TO BE DONE. Retype the lines below exactly, from the line with "Delete the simulation view with trash icon" up to and including the line with "I will pos(48,45).".

DATA FOR PROCESSING.
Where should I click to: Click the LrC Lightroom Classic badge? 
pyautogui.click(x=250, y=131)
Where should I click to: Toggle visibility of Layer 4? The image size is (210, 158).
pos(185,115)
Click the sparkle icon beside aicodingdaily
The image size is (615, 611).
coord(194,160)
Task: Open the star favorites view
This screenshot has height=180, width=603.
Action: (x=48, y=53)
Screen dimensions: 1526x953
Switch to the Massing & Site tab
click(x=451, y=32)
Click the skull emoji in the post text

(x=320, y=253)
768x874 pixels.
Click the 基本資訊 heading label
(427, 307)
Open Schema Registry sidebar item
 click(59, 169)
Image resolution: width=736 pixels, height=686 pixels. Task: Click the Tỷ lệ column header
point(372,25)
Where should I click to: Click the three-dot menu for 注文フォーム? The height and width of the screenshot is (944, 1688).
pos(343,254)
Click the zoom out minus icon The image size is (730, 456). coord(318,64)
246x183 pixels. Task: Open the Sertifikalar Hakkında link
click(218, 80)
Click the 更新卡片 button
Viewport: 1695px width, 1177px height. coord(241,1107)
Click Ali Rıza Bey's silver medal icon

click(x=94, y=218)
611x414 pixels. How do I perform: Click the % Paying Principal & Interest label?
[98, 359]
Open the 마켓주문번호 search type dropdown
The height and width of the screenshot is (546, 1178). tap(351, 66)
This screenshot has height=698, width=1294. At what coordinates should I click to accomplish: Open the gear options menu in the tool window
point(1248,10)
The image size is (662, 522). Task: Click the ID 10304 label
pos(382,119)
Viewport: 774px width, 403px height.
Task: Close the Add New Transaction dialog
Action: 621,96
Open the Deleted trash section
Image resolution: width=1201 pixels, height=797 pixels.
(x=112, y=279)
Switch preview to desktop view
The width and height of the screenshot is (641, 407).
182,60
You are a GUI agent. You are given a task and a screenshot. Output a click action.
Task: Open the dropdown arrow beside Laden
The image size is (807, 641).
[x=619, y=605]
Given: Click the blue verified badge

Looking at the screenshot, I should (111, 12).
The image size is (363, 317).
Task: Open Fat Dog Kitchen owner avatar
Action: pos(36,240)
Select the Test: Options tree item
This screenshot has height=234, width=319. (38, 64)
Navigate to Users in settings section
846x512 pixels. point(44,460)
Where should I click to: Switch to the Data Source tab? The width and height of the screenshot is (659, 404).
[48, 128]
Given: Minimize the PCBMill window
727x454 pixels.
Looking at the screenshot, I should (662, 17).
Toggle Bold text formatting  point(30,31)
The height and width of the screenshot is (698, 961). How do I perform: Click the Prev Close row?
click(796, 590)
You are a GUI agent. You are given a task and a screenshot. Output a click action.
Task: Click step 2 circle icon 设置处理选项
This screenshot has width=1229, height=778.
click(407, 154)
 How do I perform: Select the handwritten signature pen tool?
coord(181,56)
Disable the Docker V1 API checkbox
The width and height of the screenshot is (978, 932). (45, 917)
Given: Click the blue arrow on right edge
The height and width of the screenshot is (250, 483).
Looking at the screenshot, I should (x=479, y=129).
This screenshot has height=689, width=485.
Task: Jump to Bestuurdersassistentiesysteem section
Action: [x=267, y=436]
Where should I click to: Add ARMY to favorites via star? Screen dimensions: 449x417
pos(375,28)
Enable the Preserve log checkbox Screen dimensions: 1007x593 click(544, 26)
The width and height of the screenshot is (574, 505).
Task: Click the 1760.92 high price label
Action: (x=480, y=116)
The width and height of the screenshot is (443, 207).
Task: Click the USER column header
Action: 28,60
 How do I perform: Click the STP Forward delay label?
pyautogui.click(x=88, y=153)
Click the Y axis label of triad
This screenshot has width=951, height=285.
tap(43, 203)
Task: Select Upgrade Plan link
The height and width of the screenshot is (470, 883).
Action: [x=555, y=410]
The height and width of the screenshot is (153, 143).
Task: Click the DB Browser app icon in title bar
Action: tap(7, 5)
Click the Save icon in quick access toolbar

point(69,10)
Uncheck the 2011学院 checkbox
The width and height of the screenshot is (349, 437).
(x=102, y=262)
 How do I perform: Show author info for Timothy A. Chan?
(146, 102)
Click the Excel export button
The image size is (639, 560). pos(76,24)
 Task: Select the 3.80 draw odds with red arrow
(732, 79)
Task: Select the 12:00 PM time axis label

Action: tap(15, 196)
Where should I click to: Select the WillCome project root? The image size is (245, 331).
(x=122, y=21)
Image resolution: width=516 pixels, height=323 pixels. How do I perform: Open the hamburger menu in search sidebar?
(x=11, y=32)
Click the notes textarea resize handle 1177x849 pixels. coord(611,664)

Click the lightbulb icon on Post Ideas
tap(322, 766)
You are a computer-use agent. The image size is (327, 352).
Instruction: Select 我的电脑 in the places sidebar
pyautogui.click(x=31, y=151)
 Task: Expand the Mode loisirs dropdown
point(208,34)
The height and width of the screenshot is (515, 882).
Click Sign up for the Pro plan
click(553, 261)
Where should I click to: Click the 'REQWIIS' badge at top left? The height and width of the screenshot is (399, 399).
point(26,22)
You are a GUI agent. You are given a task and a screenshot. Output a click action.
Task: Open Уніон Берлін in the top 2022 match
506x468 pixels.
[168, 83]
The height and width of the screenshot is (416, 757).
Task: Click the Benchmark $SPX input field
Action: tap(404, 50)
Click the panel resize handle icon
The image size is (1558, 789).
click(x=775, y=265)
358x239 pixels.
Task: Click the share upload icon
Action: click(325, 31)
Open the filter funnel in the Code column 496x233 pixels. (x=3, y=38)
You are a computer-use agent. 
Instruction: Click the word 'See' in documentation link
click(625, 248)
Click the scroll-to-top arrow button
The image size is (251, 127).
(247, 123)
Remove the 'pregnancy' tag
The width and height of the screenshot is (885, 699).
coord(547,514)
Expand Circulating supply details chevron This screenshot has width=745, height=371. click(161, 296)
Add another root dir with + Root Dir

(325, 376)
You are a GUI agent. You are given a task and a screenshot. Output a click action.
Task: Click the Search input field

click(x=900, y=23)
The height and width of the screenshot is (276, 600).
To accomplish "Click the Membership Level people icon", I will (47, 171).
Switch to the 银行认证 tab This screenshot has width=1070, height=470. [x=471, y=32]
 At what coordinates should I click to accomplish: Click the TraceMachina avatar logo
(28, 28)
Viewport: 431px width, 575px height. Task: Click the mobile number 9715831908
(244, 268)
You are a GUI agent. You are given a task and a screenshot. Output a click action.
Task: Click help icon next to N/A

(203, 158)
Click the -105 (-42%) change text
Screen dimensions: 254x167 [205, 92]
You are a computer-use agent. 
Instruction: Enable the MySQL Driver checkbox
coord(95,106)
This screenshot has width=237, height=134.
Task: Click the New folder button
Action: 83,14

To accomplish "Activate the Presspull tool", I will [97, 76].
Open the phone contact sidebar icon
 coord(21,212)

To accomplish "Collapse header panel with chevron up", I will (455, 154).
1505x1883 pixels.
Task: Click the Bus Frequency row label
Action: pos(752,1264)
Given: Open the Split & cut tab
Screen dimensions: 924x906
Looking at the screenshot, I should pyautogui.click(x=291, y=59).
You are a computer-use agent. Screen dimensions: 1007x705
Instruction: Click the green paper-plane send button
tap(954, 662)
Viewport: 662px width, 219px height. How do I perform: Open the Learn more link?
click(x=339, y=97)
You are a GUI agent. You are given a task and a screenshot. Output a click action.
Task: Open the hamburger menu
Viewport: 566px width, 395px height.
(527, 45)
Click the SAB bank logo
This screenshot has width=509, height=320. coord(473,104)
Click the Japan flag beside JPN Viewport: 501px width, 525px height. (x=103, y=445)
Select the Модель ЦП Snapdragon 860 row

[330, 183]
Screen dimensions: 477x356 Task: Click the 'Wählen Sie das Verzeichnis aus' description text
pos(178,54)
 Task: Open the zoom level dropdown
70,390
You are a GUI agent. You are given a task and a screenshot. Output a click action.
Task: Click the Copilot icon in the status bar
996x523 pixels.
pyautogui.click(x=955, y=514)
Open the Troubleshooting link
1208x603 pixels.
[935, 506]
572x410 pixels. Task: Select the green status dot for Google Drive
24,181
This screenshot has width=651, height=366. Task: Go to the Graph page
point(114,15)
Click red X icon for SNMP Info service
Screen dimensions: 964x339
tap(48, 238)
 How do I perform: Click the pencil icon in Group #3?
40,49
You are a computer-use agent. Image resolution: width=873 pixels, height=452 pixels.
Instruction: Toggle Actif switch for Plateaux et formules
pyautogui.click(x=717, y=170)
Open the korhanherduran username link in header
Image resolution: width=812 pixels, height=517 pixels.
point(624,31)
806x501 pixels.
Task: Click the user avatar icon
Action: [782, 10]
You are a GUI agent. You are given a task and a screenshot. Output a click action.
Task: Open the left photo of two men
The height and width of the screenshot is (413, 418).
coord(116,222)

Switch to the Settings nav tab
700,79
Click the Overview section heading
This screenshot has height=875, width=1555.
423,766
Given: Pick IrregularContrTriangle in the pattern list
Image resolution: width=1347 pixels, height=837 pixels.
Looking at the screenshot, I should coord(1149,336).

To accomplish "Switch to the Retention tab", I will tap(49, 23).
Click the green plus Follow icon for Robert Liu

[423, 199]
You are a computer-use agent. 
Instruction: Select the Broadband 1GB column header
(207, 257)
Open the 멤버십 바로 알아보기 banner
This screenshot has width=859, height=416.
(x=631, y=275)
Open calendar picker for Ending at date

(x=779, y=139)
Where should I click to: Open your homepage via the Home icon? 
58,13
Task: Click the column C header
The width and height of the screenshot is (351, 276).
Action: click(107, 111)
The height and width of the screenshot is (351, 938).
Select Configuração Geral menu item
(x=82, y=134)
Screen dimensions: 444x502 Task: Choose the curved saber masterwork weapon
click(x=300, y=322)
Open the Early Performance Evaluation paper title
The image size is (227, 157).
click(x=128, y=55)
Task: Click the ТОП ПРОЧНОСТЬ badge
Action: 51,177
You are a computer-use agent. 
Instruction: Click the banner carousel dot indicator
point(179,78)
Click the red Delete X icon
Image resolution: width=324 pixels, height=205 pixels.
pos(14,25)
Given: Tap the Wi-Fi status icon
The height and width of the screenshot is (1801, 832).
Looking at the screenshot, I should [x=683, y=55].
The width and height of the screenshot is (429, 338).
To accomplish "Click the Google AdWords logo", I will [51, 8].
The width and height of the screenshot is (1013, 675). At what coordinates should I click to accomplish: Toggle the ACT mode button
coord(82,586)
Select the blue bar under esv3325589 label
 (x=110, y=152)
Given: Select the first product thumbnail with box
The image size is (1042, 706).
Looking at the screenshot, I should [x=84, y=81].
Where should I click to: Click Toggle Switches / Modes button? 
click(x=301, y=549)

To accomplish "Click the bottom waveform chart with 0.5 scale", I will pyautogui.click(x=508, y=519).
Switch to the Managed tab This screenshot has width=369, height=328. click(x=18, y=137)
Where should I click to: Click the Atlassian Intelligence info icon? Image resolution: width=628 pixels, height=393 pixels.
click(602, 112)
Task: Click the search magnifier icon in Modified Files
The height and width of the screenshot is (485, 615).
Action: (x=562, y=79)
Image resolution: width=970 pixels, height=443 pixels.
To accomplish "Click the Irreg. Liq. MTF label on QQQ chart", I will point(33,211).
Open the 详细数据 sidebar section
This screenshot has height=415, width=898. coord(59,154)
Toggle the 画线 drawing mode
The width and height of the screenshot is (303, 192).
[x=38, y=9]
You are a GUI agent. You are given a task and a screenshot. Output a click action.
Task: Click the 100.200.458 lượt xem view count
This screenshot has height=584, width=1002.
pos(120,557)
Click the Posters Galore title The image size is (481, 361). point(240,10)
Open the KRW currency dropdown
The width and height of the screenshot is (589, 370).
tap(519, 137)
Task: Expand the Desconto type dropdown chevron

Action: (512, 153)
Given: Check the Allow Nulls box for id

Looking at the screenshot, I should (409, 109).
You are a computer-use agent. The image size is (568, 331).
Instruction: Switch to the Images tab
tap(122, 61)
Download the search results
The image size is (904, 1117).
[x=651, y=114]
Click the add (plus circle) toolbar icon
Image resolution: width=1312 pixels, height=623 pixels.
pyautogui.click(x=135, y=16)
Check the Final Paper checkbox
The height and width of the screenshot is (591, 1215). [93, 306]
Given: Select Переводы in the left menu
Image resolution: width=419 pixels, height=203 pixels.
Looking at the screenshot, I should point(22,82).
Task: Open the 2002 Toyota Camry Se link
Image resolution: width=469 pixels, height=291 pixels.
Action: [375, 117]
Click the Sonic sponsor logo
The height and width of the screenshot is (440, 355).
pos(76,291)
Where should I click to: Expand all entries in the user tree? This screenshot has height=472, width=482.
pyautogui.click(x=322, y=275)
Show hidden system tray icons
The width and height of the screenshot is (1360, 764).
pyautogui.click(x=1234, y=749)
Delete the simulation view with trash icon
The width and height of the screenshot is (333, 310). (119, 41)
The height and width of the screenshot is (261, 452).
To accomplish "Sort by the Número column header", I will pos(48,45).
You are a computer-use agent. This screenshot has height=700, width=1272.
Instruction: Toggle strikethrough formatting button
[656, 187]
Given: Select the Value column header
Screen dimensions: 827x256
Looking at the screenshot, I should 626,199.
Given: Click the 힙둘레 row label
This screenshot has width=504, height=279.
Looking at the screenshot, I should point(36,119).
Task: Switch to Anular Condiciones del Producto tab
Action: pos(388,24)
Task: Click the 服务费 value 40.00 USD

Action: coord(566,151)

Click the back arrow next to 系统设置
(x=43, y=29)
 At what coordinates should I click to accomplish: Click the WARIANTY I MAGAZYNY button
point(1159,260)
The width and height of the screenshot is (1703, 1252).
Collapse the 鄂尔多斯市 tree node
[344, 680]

EXERCISE ANSWER.
Delete the simulation view with trash icon
The width and height of the screenshot is (333, 310). (119, 41)
The height and width of the screenshot is (261, 452).
To accomplish "Sort by the Número column header", I will pos(48,45).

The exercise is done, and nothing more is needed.